### INSTRUCTIONS FOR THE TASK
All entries must come back exactly as given, with no pictures in the copy.

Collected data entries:

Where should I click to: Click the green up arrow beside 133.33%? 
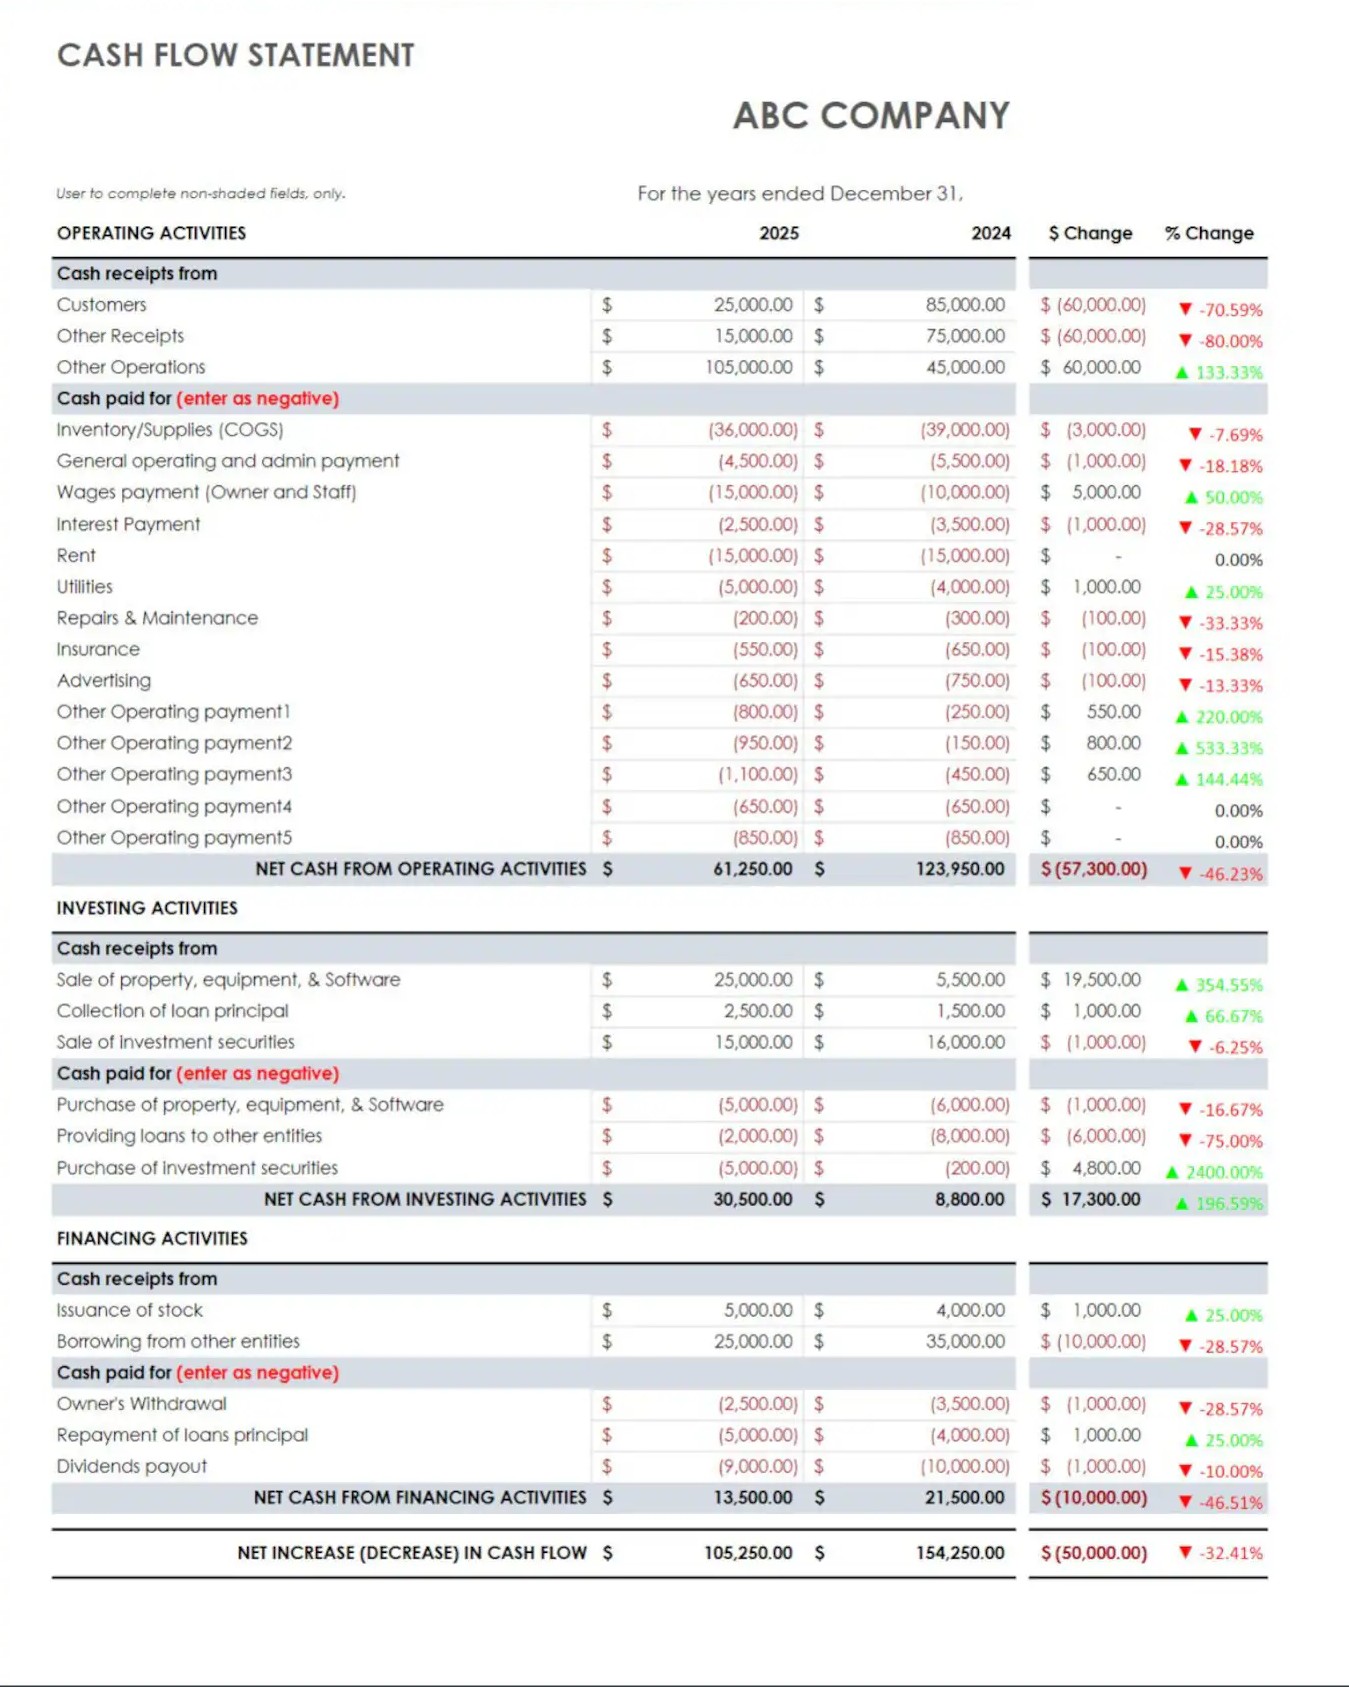pos(1182,373)
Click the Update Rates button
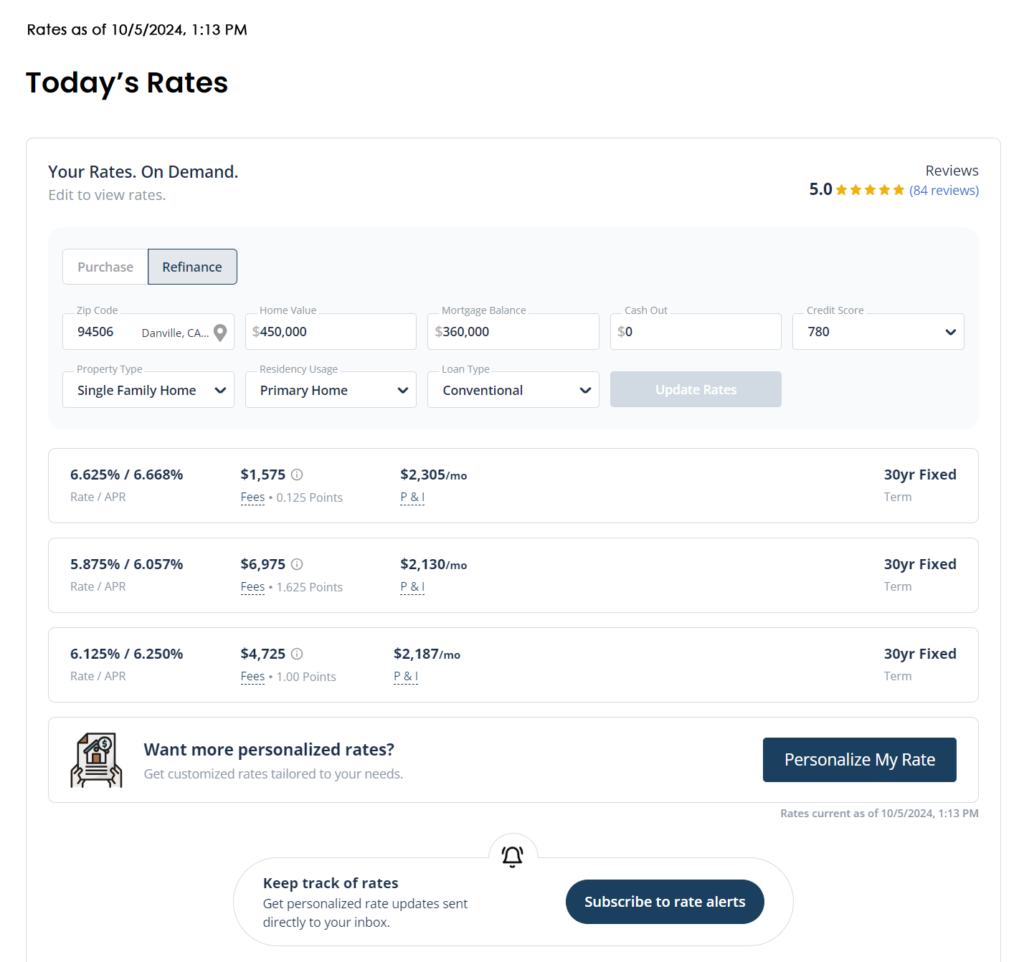This screenshot has height=962, width=1024. (696, 390)
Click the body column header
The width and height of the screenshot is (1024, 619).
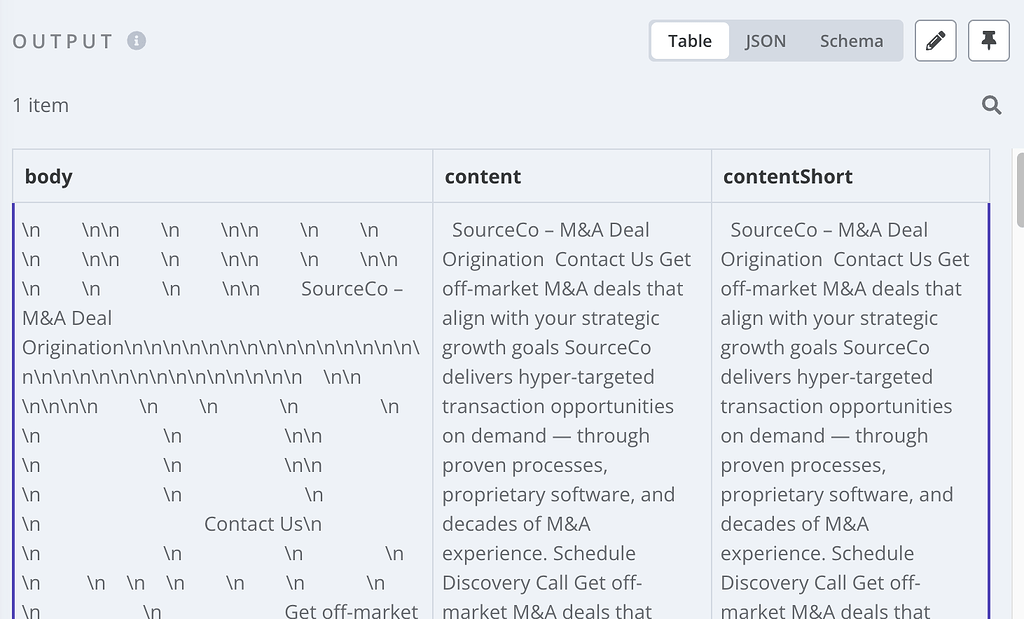point(49,177)
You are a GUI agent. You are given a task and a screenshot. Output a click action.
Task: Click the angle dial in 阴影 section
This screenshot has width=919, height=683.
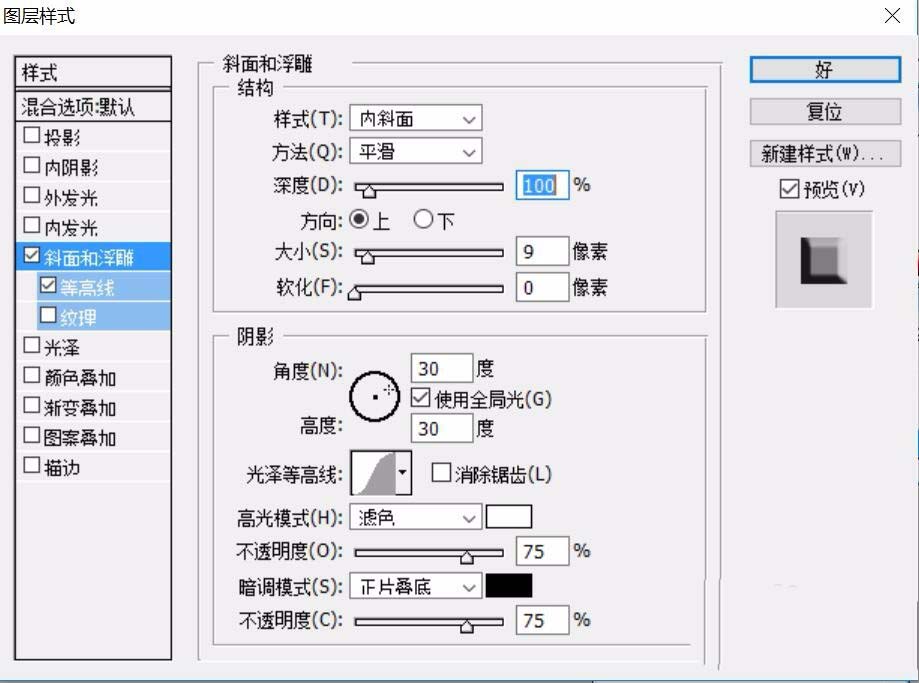click(375, 397)
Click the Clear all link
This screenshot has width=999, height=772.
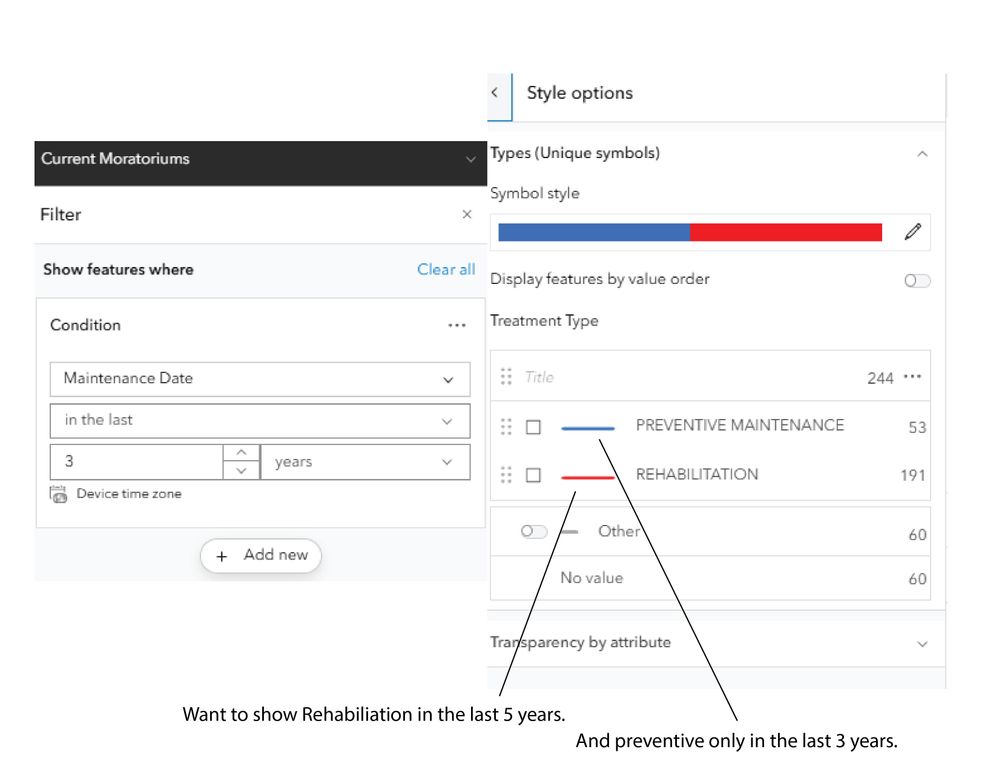coord(446,270)

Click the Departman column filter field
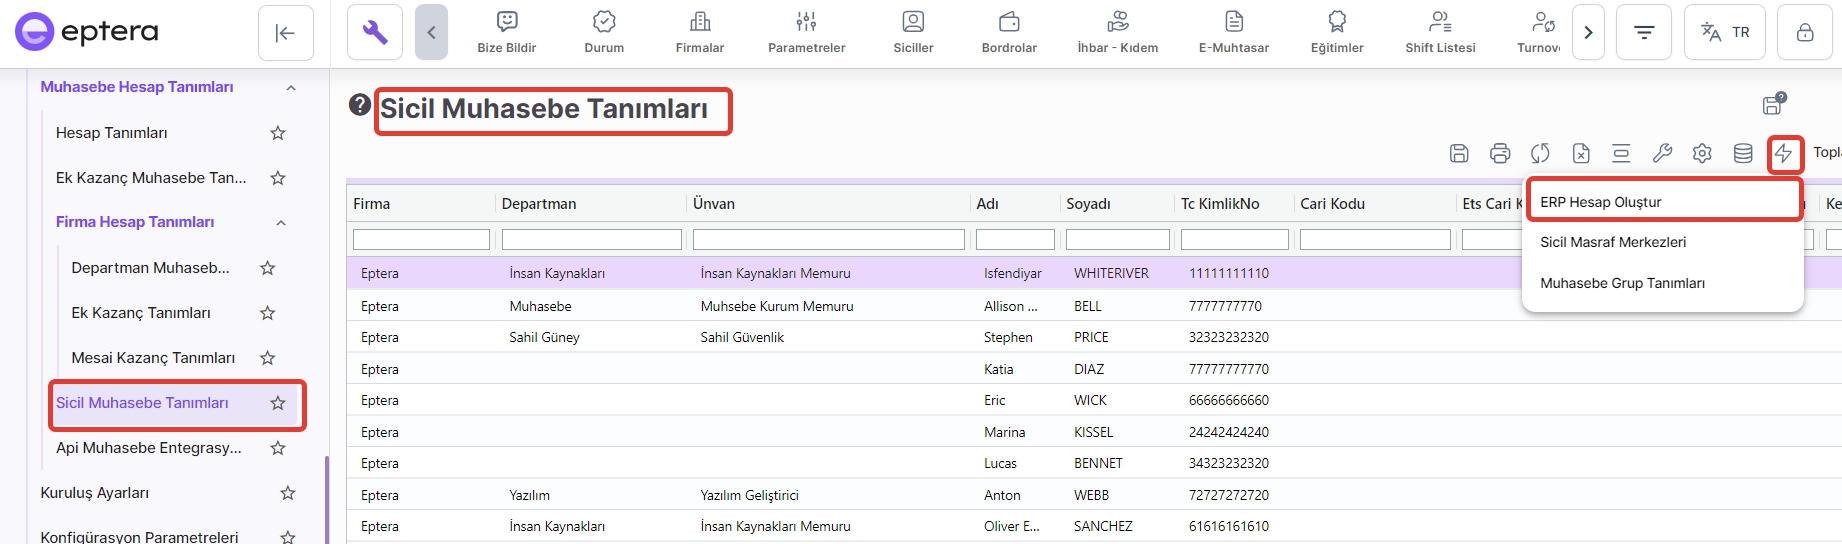[591, 240]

### WRITTEN SOLUTION
Where should I click to: Click the green up arrow beside 133.33%? 
pos(1182,373)
Click the Update Rates button
This screenshot has height=962, width=1024. (696, 390)
Click the body column header
The width and height of the screenshot is (1024, 619).
point(49,177)
You are a GUI agent. You are given a task and a screenshot. Output a click action.
Task: Click the angle dial in 阴影 section
This screenshot has width=919, height=683.
click(375, 397)
Click the Clear all link
This screenshot has width=999, height=772.
coord(446,270)

Click the Departman column filter field
[591, 240]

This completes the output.